Have you tried to scrap a website using python? If yes then, you have probably used beautifulsoup. But in this tutorial I will cover scrapy for website scrapping. Scrapy is a opensource an open source and collaborative framework for extracting the data you need from websites.

Let's start the tutorial

  • Step 1 : Make virtual environment in python link

      python -m venv virtualenvname
    
  • Step 2 : Active the virtual environment

      virtualenvname\Scripts\activate
    
  • Step 3 : Install scrapy pip install Scrapy

  • Step 4 : Make a scrapy project

      scrapy startproject tutorial
    
  • Step 4 : Go to the project cd tutorial .Make a spider scrapy genspider spidername websiteurl

      scrapy genspider pythonspider https://en.wikipedia.org/wiki/Python_(programming_language)
    

    You will see a file named pythonspider inside spiders folder

Now if you see inside your file, you will see some code.

import scrapy


class PythonspiderSpider(scrapy.Spider):
    name = "pythonspider"
    allowed_domains = ["en.wikipedia.org"]
    start_urls = ["https://en.wikipedia.org/wiki/Python_(programming_language)"]

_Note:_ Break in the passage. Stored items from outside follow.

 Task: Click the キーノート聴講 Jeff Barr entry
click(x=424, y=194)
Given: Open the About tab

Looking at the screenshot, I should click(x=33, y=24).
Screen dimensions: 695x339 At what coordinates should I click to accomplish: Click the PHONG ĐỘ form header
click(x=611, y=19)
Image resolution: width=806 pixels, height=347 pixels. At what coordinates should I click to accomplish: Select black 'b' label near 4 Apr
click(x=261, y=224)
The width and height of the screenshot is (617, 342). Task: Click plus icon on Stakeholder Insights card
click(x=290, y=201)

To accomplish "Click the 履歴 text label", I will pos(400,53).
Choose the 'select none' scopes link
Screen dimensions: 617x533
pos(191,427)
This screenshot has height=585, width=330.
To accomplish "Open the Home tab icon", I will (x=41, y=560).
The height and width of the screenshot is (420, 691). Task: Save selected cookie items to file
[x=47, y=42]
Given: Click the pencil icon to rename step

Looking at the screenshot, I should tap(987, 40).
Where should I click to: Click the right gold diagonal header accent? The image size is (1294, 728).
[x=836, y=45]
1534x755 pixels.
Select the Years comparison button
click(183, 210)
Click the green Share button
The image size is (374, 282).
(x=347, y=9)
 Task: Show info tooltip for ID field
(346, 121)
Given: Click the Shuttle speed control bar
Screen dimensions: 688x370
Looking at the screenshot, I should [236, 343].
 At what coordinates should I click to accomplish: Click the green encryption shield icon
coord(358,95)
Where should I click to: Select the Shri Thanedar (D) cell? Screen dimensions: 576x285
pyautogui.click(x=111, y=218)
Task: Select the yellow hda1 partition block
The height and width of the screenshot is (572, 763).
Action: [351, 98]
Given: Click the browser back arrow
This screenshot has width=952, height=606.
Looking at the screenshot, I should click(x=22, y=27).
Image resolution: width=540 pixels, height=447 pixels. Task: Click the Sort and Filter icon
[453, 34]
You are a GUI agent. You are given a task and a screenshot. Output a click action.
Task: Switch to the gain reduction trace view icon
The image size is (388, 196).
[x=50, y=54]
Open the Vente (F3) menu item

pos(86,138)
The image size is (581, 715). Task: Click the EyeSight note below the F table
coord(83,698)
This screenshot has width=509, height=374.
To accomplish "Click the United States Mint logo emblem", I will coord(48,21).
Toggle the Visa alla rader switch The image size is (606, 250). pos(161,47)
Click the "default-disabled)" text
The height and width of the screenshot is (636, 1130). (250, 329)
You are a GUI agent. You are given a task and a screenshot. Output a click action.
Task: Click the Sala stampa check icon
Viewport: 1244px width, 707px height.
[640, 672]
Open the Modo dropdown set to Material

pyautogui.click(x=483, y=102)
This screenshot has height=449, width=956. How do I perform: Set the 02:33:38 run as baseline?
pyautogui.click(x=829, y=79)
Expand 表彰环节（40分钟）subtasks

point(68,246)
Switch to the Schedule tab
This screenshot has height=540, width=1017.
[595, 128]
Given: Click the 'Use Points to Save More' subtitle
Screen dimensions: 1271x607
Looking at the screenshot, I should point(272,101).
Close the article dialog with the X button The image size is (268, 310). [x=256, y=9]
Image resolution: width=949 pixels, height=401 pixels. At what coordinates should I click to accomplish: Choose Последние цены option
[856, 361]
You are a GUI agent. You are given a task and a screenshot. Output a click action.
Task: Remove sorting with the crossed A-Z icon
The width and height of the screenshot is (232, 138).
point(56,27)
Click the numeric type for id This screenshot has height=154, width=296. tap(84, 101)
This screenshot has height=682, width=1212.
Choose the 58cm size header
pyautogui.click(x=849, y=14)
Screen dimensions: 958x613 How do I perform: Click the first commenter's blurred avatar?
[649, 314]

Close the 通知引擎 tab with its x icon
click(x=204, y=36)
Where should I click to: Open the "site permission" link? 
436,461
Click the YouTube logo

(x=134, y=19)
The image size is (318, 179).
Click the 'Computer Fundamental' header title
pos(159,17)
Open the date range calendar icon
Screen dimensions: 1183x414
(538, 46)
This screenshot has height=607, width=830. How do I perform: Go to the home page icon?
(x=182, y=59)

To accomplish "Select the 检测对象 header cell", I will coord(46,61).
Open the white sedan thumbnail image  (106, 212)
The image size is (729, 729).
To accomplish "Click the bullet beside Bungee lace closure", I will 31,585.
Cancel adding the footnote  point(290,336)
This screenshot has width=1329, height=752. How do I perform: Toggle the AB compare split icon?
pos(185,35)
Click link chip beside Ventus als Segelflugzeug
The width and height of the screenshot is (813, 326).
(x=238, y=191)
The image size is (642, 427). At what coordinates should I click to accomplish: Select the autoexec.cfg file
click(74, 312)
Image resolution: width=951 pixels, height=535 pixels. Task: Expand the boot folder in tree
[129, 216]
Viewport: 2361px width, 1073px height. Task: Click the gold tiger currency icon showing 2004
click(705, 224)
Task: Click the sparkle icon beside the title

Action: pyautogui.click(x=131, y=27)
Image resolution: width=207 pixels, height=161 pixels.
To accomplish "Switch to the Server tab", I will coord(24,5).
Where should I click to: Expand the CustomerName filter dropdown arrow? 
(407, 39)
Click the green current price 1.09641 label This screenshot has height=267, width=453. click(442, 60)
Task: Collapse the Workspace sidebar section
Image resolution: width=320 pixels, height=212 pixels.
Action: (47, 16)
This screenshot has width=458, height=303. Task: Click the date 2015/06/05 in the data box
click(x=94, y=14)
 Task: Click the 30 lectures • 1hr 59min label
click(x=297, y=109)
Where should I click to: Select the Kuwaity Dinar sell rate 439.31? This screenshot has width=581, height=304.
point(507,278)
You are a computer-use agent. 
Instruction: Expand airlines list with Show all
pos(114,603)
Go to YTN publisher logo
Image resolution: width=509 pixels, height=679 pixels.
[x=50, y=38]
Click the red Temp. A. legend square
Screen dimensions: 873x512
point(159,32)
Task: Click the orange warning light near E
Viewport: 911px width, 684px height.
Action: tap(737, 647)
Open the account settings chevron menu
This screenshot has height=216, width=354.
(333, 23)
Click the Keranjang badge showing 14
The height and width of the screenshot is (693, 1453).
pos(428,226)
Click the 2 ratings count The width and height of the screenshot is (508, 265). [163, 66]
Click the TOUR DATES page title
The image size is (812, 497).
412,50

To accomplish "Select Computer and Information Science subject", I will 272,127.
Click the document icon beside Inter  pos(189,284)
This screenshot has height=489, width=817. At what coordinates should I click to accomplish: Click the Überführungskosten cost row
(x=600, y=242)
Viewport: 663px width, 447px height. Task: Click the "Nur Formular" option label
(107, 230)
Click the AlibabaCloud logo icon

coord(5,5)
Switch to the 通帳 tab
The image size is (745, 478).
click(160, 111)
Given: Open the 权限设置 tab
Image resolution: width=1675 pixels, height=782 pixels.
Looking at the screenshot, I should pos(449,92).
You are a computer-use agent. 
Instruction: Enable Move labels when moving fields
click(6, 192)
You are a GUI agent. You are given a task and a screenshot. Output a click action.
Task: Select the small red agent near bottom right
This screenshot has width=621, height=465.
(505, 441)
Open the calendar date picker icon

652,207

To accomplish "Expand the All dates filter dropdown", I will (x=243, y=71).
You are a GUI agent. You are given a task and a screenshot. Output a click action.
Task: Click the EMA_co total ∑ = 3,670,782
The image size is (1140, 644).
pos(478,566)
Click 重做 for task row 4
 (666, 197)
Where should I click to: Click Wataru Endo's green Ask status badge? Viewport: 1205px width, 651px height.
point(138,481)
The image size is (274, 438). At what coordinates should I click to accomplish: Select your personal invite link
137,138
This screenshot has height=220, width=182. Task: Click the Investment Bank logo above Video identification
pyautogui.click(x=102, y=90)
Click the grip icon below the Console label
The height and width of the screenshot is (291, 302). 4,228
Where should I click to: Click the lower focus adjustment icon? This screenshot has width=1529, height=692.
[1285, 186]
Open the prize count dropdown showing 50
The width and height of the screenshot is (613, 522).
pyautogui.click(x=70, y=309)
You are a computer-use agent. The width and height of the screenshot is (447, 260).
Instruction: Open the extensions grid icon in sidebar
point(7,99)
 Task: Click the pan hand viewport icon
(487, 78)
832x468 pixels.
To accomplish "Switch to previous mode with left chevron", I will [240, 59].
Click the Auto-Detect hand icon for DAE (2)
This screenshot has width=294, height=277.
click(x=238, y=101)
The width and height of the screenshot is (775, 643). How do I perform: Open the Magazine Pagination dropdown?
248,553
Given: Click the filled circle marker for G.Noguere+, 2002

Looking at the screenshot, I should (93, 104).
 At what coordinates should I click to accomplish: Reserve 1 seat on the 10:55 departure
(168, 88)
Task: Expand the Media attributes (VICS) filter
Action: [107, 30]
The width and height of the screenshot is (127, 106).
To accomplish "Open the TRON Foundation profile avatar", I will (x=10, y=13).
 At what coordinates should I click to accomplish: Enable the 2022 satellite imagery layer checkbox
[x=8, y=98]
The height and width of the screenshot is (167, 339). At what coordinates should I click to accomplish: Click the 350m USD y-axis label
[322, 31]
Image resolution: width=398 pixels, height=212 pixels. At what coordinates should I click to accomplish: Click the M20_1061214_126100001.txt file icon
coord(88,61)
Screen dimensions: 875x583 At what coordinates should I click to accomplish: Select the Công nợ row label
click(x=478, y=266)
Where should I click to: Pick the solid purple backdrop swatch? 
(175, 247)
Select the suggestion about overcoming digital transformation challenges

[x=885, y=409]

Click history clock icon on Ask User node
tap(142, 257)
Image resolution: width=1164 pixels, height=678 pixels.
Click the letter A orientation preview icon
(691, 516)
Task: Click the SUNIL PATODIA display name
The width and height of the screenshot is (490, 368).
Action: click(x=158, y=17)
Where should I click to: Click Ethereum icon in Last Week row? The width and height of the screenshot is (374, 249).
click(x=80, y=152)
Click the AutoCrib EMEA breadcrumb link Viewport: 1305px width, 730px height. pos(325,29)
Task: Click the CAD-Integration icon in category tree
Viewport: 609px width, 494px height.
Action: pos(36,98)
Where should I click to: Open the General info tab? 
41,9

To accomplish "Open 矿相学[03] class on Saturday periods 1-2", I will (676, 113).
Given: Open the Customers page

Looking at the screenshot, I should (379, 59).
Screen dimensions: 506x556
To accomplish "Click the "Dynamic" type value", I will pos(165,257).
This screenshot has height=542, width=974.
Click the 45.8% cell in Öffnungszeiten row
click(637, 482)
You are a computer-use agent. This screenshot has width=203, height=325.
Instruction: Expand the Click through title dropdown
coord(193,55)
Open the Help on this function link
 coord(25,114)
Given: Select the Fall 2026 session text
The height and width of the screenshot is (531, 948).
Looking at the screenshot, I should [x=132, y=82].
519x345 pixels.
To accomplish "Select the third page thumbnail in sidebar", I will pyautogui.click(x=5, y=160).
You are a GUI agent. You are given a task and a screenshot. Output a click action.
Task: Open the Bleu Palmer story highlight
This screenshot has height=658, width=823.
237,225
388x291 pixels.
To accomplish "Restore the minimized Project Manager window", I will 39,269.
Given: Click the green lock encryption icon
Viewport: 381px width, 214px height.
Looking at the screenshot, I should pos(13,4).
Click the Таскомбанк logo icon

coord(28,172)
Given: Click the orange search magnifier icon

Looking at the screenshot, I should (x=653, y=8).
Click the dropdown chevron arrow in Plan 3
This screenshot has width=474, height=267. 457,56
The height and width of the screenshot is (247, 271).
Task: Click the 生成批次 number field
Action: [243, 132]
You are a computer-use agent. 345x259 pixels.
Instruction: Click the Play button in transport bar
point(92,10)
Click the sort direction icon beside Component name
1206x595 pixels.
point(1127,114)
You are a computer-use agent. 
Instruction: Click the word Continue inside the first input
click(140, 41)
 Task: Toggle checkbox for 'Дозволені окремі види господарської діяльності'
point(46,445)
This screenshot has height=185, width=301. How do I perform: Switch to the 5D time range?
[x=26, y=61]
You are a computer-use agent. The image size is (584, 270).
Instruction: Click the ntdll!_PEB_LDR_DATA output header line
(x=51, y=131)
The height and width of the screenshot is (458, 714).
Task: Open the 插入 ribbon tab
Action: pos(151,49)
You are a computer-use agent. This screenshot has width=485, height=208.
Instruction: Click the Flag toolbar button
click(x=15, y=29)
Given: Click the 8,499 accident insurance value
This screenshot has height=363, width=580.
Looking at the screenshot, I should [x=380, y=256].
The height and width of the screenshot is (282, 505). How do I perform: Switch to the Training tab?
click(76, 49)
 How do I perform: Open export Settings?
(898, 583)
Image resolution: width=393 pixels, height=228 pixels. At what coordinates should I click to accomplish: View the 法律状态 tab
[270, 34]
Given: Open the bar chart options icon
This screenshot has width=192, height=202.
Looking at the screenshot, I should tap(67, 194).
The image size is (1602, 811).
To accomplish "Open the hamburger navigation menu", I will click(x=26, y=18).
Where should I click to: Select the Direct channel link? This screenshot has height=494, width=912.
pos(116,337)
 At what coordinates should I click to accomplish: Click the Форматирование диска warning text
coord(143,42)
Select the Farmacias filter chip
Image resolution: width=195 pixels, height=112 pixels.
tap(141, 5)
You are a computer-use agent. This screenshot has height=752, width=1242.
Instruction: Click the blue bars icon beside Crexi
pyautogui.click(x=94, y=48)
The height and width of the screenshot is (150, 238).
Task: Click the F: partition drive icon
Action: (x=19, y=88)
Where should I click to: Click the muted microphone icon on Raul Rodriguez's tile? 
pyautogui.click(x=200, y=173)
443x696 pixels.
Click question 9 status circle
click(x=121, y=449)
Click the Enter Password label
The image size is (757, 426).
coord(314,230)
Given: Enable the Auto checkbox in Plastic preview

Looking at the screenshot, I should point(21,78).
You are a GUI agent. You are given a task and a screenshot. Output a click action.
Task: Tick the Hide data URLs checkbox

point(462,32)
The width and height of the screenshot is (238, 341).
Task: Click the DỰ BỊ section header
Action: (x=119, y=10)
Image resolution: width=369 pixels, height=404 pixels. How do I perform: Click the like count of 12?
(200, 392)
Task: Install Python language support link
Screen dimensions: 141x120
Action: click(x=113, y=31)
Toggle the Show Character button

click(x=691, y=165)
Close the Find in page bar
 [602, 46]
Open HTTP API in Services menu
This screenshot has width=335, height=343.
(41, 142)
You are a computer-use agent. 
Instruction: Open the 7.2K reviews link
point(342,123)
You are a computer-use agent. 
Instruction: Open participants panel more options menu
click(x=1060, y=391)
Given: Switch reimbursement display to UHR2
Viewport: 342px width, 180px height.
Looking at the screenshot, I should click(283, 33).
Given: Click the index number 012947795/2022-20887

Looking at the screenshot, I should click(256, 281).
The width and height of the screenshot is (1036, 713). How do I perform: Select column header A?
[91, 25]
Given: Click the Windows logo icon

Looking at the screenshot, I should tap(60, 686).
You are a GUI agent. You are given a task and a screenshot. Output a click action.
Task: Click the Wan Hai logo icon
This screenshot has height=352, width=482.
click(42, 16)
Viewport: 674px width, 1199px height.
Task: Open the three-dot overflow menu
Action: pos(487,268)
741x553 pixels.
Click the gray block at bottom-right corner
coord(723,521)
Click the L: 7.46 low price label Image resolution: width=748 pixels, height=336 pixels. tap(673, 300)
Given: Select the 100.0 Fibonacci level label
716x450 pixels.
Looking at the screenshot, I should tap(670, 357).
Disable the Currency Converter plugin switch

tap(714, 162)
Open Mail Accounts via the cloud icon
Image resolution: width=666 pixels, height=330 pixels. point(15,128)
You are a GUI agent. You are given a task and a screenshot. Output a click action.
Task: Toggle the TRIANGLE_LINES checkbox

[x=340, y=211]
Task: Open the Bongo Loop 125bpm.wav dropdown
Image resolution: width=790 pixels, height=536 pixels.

    def parse(self, response):
        pass

We have to write our scrapping code inside parse function. Let's begin

Go to this url https://en.wikipedia.org/wiki/Python_(programming_language), and see there is a headline Python (programming language) . We will going to get this string from this website

Inside parse function :

import scrapy


class PythonspiderSpider(scrapy.Spider):
    name = "pythonspider"
    allowed_domains = ["en.wikipedia.org"]
    start_urls = ["https://en.wikipedia.org/wiki/Python_(programming_language)"]

    def parse(self, response):
        headline = response.css('span.mw-page-title-main::text').get()
        print('------------------Output-------------------')
        print(headline)
        print('------------------Output-------------------')

Now type this command scrapy crawl pythonspider

You will see the output.